Day 1: Messy Labs and Learning

I am an elementary science teacher and I have decided to start a long term science lab with my 5th grade students where we created an aquaponics system. The goal is to give my students a concrete example that we will reference throughout the entire unit (1 month +) so that by the end, students will easily be able to explain how energy is transferred through an ecosystem and how organisms interact within one.

Getting 5th graders to set up an aquaponics system is no small task. It was messy.

I was limited to 6 small aquariums to split among 60 students. I decided that groups of 5 would be best, with each group responsible for ½ of the aquarium. Here is a picture of the finished aquaponics system.

While one group of 5 was prepping their half of the aquarium portion, the other was preparing the growbed for our chia and mung bean seeds.

Things were smooth to this point. But shortly afterwards, it devolved into chaos. The group prepping the growbed was supposed to read through the lesson in the textbook when they finished and then they would transition to preparing their half of the aquarium. However, only the conscientious students did this. Many good students and nearly all of my poorer students did next to no reading and decided to chat and play instead.

I believe the reason for this is twofold.

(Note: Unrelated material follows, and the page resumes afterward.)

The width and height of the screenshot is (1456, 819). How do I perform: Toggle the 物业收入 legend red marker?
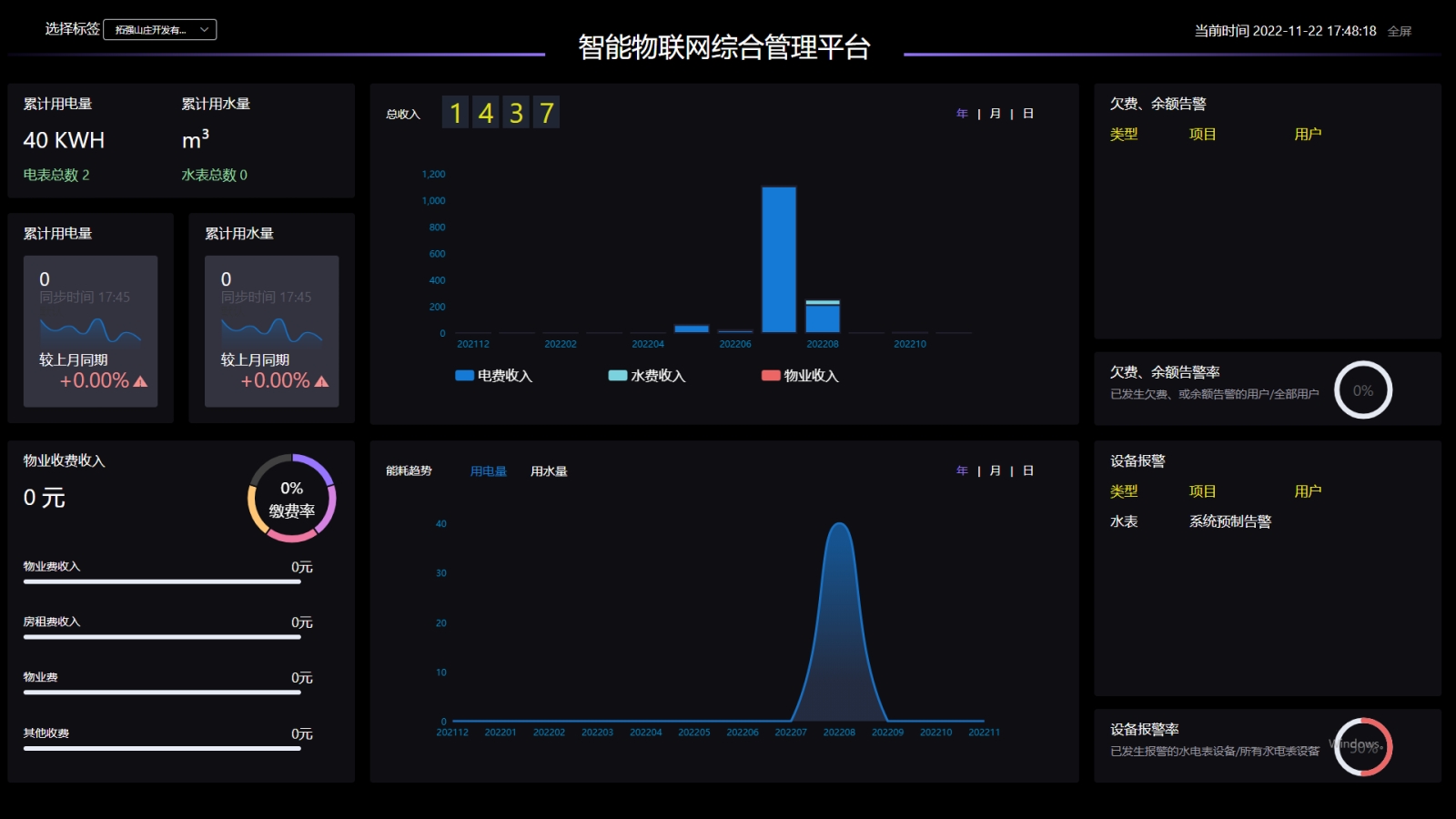[771, 376]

One, the area each group should be working in was not clear. Two, I did not have students create a product with the reading. So many students likely felt that they could just do it later or not at all because they are not producing any work for me to grade.

Now, I believe that my students should do as they are told. They didn’t, and their poor behavior is on them. But at the same time, I am responsible for the structure and content of my lessons. The unclarity that helped lead to poor behavior is on me.

In the future, I will clearly demark the areas for each group. This will remove one uncertainty. Students will know where they should be. I will also make students produce some type of work. By forcing students to make a product, I am giving them a concrete goal, something tangible that can be measured. I will also be guiding my students via the assignment.

I believe that these two, relatively small tweaks to my lesson plan will have outsized outcomes. I will find out if this is true tomorrow, when half the class will make observations while the other half does some research. Today was messy, but groundwork for the lab and learning was laid.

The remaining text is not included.